U.S. Citizenship and Immigration Services (USCIS) receives its funding from application fees of those seeking immigration benefits – visas, green cards and citizenship. Because of policies adopted by the Trump administration, the number of such applications has dropped considerably, especially with regard to employment-based visas such as the H-1B and L-1. The decrease was occurring even before the COVID-19 pandemic because USCIS had been denying those applications at a higher rate than under the Obama administration. Faced with the increased probability of a denied application, many businesses simply did not apply.
In early June, USCIS informed approximately 2/3 of its employees that, due to the decrease in revenue, it would no longer be able to pay them starting at the end of July. On the eve of this furlough, and with the assistance of Sen. Patrick Leahy (D-VT), USCIS found additional money to keep it going until the end of August. Just last week, as the furlough deadline was again approaching, USCIS rescinded the furlough notices stating that it had enough money to continue operations through the end of the fiscal year. However, the U.S. government’s fiscal year runs from October 1 to September 30. So, there is still the possibility that USCIS may furlough employees in October.
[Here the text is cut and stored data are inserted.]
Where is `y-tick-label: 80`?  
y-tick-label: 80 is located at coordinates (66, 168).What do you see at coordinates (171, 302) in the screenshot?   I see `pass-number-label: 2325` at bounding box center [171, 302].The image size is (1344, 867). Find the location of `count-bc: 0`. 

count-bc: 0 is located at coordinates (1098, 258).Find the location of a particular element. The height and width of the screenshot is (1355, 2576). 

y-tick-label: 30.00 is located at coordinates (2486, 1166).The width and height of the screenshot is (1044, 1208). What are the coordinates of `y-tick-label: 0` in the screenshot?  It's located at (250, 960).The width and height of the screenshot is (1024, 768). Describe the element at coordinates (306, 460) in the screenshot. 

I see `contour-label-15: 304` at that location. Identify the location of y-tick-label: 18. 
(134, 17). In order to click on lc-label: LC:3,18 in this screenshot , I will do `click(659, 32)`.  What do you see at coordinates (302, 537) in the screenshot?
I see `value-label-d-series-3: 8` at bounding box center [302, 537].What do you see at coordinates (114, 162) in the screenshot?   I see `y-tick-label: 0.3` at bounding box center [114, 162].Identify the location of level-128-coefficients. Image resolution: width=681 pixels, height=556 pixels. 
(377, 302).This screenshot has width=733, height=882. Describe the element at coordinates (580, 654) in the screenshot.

Further, the notice of the recission of the furloughs contained warnings that, to save money, USCIS was curtailing the use of contractors to perform important services. We have already seen that in delays affecting the production of green cards and employment authorization/travel cards. The notice warned that delays could extend further, making the processing of cases before the issuance of cards take longer.
Finally, USCIS is raising its fees, effective October 2, in an effort to generate more revenue. This will affect nearly all types of cases. We encourage businesses and individuals to file before those increases take effect.